TM
- Industry: Communications services
- Founded: September 12, 2001; 24 years ago (as Touch Mobile)
- Headquarters: Manila, Philippines
- Products: Telecommunications company; Mobile internet;
- Owner: Globe Telecom
- Website: https://www.tmtambayan.ph/

= TM (cellular service) =

Mobile virtual network operator in the Philippines

TM (formerly known as Islacom, Touch Mobile, and Republika ng TM and also known as TM Tambayan) is a Filipino cellular service brand of Filipino telecommunications company Globe Telecom.

==History==
TM was launched on September 12, 2001, as Touch Mobile, initially catering to the middle income market, and has since covered lower-income groups as well, making it Globe's value brand offering.
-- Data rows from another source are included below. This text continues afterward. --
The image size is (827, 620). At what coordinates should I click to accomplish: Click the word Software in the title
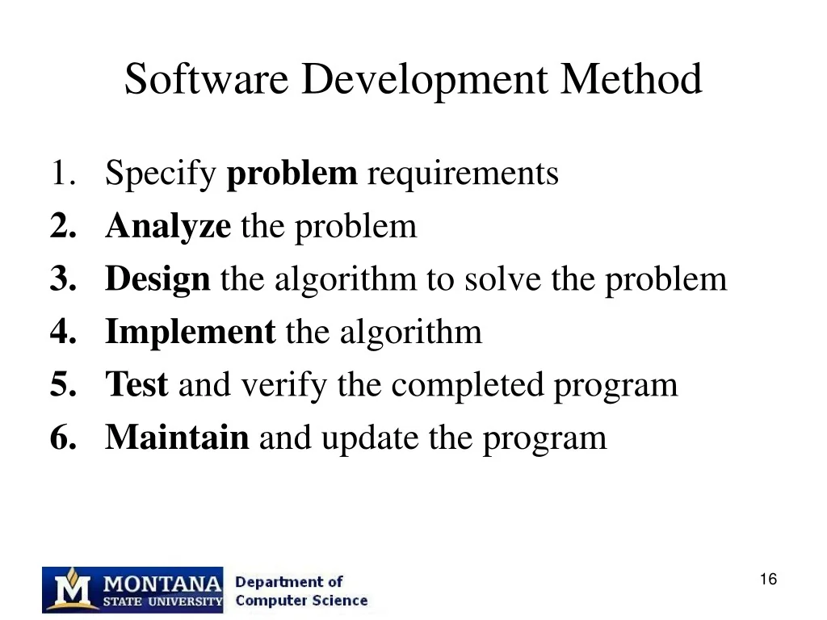tap(206, 79)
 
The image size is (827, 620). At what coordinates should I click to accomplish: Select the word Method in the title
tap(631, 79)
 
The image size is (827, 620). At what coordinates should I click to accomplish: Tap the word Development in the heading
tap(424, 82)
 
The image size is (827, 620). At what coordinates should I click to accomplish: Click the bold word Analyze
tap(168, 227)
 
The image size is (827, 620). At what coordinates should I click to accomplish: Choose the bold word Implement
tap(190, 333)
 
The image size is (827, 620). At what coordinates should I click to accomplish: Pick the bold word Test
tap(136, 383)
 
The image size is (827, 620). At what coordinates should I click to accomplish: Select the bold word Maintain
tap(177, 437)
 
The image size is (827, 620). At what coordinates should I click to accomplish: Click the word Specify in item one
tap(161, 174)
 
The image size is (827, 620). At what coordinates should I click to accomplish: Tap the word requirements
tap(463, 175)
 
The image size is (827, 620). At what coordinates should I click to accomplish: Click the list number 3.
tap(63, 278)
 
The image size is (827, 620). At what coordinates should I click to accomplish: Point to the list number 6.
tap(63, 437)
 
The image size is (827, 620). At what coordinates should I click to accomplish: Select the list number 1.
tap(63, 173)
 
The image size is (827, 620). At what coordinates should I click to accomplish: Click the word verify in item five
tap(283, 385)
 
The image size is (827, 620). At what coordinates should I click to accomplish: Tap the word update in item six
tap(370, 439)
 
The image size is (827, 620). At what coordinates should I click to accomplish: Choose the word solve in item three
tap(502, 279)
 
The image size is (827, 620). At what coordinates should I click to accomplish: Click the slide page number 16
tap(769, 579)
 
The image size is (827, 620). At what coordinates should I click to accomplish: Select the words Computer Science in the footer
tap(301, 601)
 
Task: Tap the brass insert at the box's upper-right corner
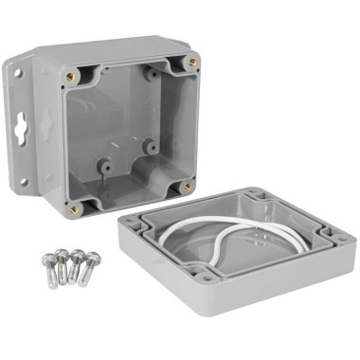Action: [192, 62]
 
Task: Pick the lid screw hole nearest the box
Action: [254, 196]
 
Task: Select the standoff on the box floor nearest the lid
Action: [150, 147]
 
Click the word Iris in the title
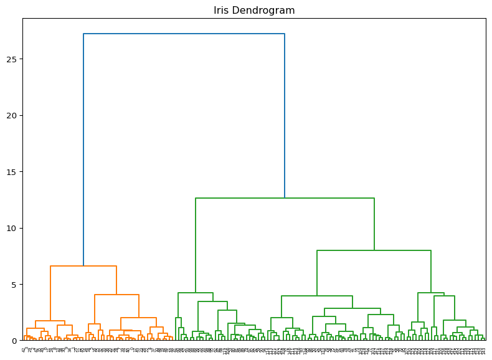point(222,11)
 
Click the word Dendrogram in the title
point(263,11)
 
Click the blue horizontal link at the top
point(184,34)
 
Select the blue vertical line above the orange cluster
point(83,149)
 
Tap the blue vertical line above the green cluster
point(285,116)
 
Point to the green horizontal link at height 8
point(374,250)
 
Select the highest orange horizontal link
point(83,266)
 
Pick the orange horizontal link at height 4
point(116,295)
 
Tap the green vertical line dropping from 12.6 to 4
point(196,245)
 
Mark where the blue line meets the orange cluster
point(83,266)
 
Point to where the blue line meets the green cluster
point(285,198)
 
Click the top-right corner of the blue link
point(285,34)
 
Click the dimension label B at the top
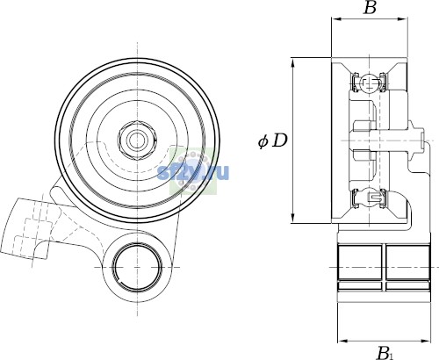(370, 8)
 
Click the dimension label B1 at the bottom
(384, 353)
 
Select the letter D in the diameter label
(280, 140)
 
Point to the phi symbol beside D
(263, 141)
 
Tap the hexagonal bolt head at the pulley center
(137, 140)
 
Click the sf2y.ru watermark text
(193, 172)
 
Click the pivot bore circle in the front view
(137, 267)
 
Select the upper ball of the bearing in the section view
(370, 83)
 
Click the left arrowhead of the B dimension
(335, 19)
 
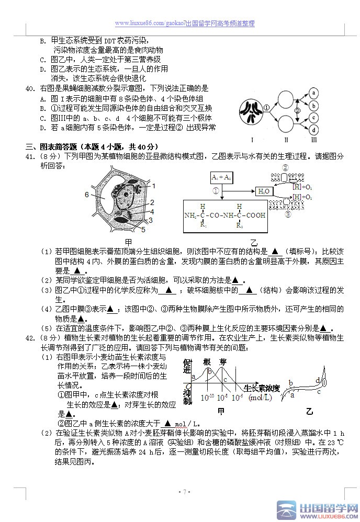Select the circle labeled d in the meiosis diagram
click(x=313, y=129)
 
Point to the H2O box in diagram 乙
click(x=264, y=191)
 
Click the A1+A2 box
click(x=221, y=177)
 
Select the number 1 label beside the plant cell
click(x=154, y=185)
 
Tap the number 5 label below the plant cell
click(x=143, y=230)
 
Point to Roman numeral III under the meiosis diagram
click(x=313, y=140)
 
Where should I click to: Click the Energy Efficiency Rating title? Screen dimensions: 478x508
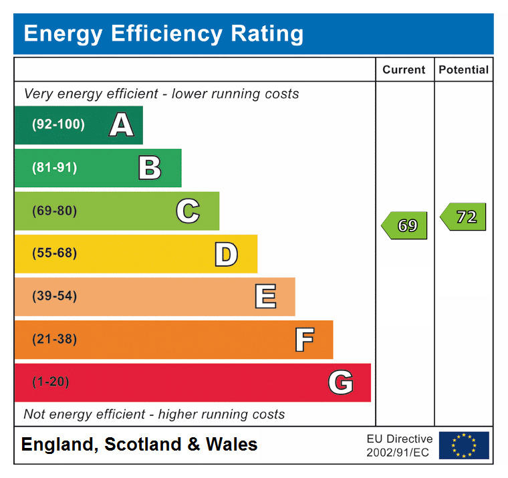pyautogui.click(x=163, y=33)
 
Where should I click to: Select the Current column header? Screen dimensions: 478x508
pyautogui.click(x=404, y=70)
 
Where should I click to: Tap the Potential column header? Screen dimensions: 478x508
pyautogui.click(x=463, y=70)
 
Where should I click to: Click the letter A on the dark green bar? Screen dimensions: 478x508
pyautogui.click(x=121, y=125)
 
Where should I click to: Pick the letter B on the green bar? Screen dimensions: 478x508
pyautogui.click(x=150, y=168)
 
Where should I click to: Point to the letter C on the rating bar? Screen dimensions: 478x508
pyautogui.click(x=188, y=211)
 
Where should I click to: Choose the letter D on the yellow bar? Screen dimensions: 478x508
pyautogui.click(x=226, y=254)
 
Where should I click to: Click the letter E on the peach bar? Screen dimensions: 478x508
pyautogui.click(x=265, y=297)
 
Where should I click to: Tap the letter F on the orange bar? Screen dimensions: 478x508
pyautogui.click(x=304, y=340)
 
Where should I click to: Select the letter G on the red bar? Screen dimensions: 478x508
pyautogui.click(x=340, y=382)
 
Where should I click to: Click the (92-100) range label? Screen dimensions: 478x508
pyautogui.click(x=58, y=125)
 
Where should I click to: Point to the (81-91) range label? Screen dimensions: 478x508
pyautogui.click(x=55, y=168)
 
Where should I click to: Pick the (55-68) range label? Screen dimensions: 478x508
pyautogui.click(x=55, y=253)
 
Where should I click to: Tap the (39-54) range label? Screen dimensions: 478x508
pyautogui.click(x=55, y=296)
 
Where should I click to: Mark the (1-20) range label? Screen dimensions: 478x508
pyautogui.click(x=51, y=382)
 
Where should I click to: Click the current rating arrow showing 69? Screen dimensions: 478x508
pyautogui.click(x=404, y=225)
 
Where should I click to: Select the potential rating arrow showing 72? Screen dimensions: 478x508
pyautogui.click(x=463, y=217)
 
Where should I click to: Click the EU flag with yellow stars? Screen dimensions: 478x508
pyautogui.click(x=463, y=445)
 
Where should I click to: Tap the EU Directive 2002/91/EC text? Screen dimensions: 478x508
pyautogui.click(x=399, y=445)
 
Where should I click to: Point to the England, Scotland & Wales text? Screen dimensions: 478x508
pyautogui.click(x=139, y=445)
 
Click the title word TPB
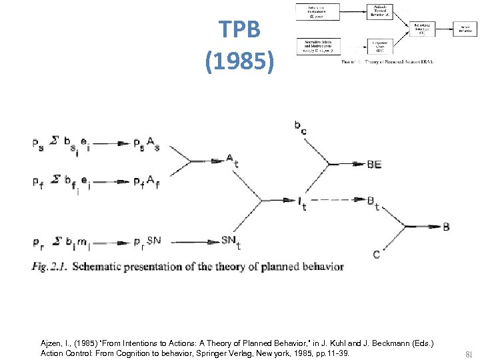(x=240, y=29)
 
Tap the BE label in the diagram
(x=374, y=165)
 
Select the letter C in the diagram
(x=377, y=254)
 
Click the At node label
(x=229, y=159)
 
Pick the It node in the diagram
(x=302, y=202)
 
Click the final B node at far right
(x=446, y=227)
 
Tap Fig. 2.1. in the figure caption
(x=49, y=267)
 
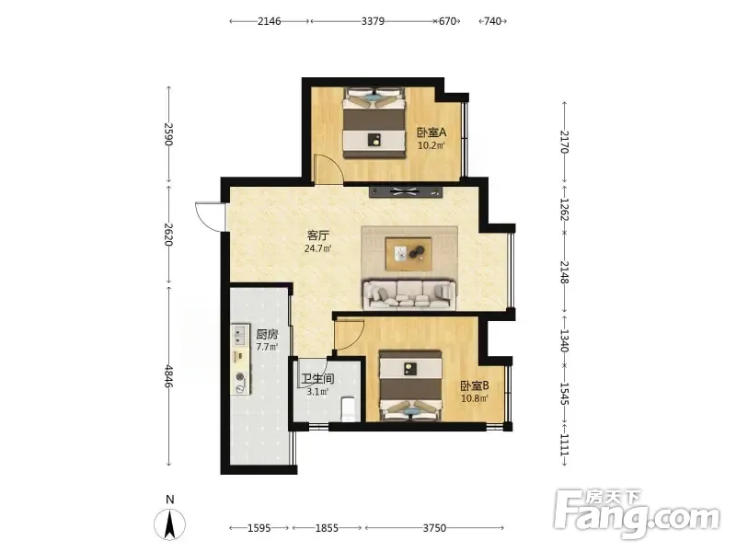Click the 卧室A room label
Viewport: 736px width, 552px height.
click(431, 132)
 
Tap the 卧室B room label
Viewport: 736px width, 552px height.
click(475, 385)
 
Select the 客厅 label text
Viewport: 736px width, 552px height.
click(317, 236)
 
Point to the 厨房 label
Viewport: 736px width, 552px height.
click(267, 335)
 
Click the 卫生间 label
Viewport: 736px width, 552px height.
click(317, 379)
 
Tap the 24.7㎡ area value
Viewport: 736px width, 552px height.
click(317, 248)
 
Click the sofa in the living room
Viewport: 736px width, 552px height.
click(409, 295)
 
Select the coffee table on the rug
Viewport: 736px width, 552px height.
click(408, 254)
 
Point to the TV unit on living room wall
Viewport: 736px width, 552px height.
click(406, 192)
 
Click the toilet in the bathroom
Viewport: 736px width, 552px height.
click(349, 408)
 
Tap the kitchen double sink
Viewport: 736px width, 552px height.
click(240, 335)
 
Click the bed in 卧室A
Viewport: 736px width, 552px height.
click(374, 123)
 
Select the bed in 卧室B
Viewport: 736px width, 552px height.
click(410, 385)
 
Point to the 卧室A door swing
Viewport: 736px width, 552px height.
click(329, 169)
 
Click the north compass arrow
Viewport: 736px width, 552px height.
click(169, 523)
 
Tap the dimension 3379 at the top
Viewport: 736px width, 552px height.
click(374, 21)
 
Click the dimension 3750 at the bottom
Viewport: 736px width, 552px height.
click(434, 528)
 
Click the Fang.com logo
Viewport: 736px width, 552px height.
click(637, 514)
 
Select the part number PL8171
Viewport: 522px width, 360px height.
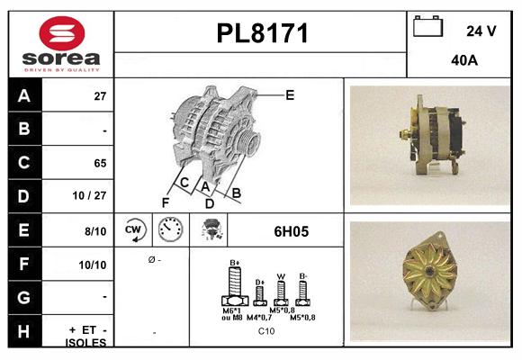click(262, 34)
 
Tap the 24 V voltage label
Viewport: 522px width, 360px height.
click(481, 31)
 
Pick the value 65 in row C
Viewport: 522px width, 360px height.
click(99, 164)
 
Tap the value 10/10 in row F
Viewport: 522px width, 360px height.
click(94, 265)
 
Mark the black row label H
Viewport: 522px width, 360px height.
click(23, 331)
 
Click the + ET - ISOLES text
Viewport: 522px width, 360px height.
click(87, 336)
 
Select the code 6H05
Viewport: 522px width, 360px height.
click(291, 231)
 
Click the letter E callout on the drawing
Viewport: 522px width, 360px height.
click(289, 94)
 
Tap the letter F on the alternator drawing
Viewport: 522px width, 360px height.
click(165, 202)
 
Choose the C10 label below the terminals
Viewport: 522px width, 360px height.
click(266, 331)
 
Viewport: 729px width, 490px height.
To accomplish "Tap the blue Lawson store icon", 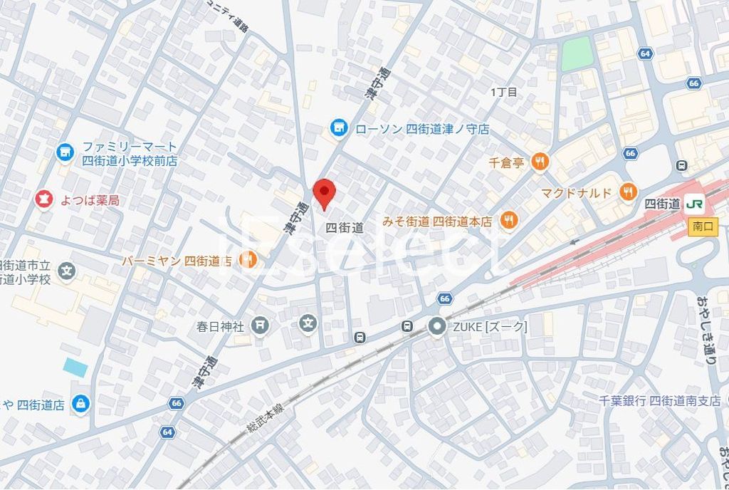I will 339,128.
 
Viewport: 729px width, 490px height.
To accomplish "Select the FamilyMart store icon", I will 65,152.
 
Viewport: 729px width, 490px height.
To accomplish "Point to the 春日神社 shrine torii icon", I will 261,325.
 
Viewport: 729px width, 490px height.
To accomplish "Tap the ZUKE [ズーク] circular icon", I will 436,326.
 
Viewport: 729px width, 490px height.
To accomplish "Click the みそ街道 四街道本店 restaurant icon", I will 508,221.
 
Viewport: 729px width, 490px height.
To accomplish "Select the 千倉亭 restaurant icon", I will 540,162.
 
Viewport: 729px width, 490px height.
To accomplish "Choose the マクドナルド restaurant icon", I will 627,192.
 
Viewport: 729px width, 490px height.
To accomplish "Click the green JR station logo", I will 696,204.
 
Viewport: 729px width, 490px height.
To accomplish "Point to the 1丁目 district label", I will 504,92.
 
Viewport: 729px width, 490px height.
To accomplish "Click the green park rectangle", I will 577,54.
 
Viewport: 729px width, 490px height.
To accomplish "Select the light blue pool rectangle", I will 75,368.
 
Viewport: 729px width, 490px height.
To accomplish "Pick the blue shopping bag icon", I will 82,404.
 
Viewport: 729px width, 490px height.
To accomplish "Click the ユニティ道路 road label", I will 226,19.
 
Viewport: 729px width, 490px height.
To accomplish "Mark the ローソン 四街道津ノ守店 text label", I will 422,129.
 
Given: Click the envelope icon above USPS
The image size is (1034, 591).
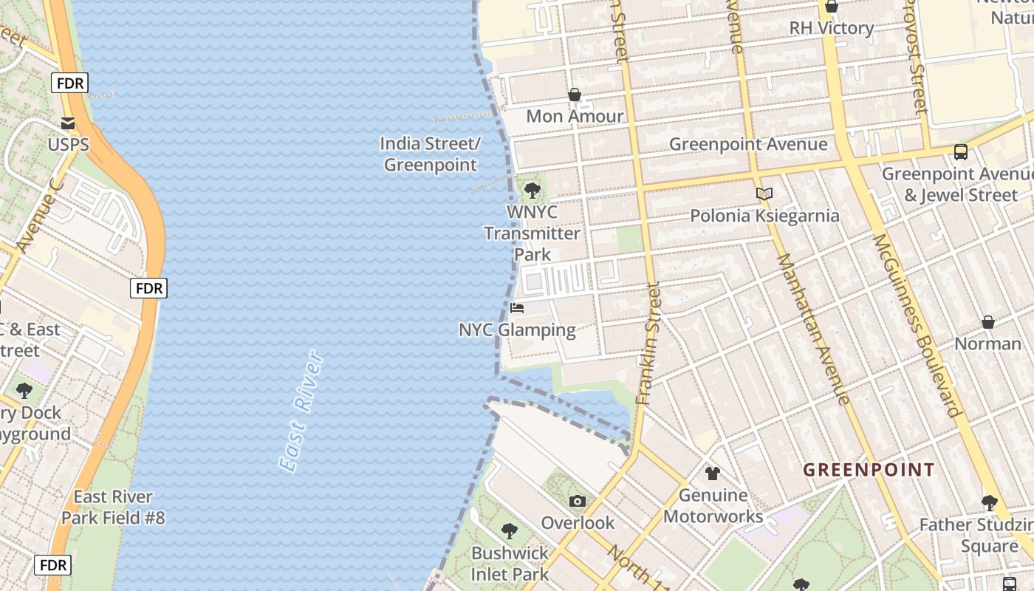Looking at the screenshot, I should point(68,123).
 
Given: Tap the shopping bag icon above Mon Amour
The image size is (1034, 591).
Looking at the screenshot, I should point(574,95).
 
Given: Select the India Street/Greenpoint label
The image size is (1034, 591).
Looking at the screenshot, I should point(431,154).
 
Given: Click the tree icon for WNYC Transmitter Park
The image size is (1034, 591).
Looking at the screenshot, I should point(532,191).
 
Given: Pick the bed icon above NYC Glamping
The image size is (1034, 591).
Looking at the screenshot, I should point(517,307).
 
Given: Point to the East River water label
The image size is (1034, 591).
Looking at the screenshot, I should point(301,411).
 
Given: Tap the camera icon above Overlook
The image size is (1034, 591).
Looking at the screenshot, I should point(578,502).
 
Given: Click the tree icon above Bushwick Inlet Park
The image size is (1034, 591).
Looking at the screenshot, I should point(509,530).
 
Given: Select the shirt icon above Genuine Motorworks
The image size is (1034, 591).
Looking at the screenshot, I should point(713,474).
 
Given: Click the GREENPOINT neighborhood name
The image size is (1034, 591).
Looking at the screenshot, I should point(869,470).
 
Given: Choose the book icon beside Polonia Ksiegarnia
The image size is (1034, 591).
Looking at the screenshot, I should point(764,194).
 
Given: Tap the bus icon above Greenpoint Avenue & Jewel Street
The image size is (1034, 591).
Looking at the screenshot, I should point(960,152).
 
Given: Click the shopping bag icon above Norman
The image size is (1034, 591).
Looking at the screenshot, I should point(987,322).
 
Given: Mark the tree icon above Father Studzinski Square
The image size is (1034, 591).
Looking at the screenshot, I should point(989,503).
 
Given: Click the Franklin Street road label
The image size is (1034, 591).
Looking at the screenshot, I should point(648,344).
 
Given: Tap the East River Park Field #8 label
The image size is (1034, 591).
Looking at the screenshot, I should point(113,507).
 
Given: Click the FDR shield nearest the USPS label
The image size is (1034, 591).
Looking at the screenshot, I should point(69,83).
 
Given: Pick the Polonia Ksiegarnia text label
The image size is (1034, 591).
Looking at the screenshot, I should point(764,216).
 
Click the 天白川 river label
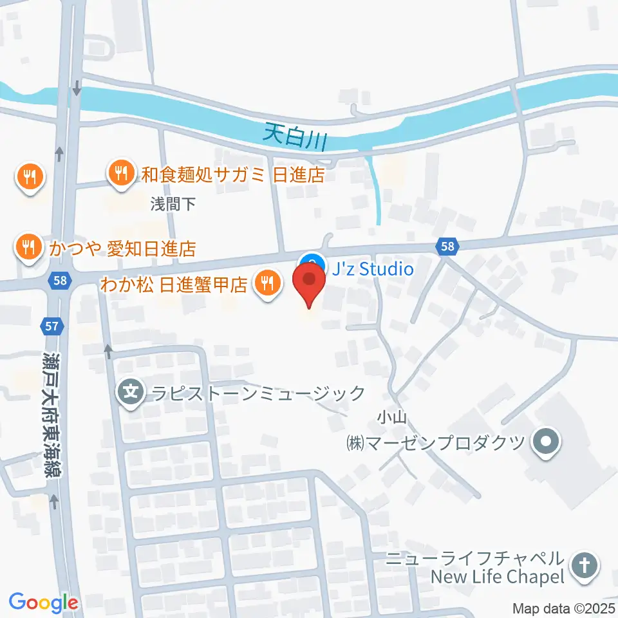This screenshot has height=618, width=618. coord(296,136)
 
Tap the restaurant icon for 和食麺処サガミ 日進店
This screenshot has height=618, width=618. coord(120,173)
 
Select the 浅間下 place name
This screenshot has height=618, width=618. coord(173,204)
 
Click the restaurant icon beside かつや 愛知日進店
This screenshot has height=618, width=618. coord(28,248)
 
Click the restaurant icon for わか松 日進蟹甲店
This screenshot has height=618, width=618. coord(267,285)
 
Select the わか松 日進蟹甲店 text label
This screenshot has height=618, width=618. coord(173,285)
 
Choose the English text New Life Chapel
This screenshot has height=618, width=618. coord(498,576)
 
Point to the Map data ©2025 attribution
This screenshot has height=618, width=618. coord(563,608)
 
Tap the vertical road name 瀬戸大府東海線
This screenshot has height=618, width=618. coord(52,412)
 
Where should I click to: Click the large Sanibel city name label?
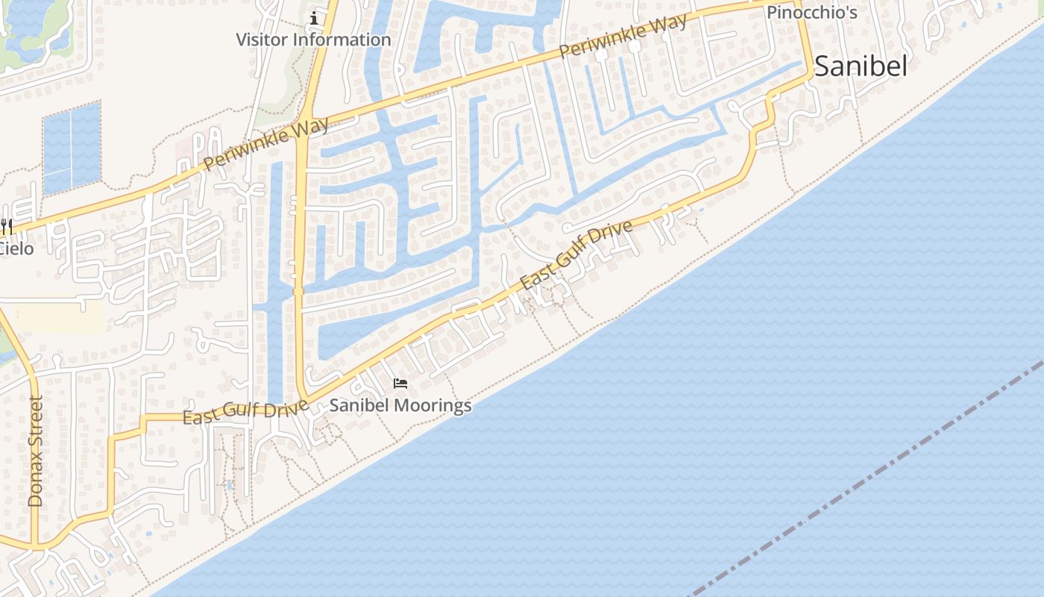(861, 66)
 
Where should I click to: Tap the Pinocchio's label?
(812, 13)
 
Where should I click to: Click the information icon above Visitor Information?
(314, 18)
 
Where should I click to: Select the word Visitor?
(265, 40)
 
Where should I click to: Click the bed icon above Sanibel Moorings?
(400, 384)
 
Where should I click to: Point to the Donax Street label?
(36, 451)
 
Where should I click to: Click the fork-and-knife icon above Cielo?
(7, 225)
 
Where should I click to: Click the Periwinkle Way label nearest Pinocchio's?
(623, 37)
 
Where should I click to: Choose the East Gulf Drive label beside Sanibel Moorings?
(245, 411)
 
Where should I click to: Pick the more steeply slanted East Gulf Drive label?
(576, 254)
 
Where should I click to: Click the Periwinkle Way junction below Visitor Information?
(304, 125)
The service has gained popularity for its discounted call and messaging services, with the "All Network" offers allowing TM subscribers to communicate with users from other local networks.

Touch Mobile was started as the first mobile brand in the Philippines that introduced voice messaging system in 2001. Due to the majority of SMS users, the voice messaging system was discontinued and instead focused on SMS-based services.

Logo used from 2009 to 2019.

==Rebranding==
In 2005, the brand was relaunched as TM "Ang Bagong Touch Mobile" (English: The new Touch Mobile), and then as TM "Pinalakas na Touch Mobile" (English: The stronger Touch Mobile) while keeping the slogan "Power to the People!", reaching even subscribers of low income and rural communities.

Its new name Republika ng TM (Filipino: Republic of TM) and adding three stars and the sun above the logo, and their slogan "Astig Tayo Dito!" (Filipino: We are cool here!) was introduced in 2009.

In 2019, "Republika ng TM" was rebranded as "TM Tambayan " with an updated logo heavily based on the colors on the flag of the Philippines, which the brand focused on continuous of fun and happy Filipino (also known as "FunPinoy") moments.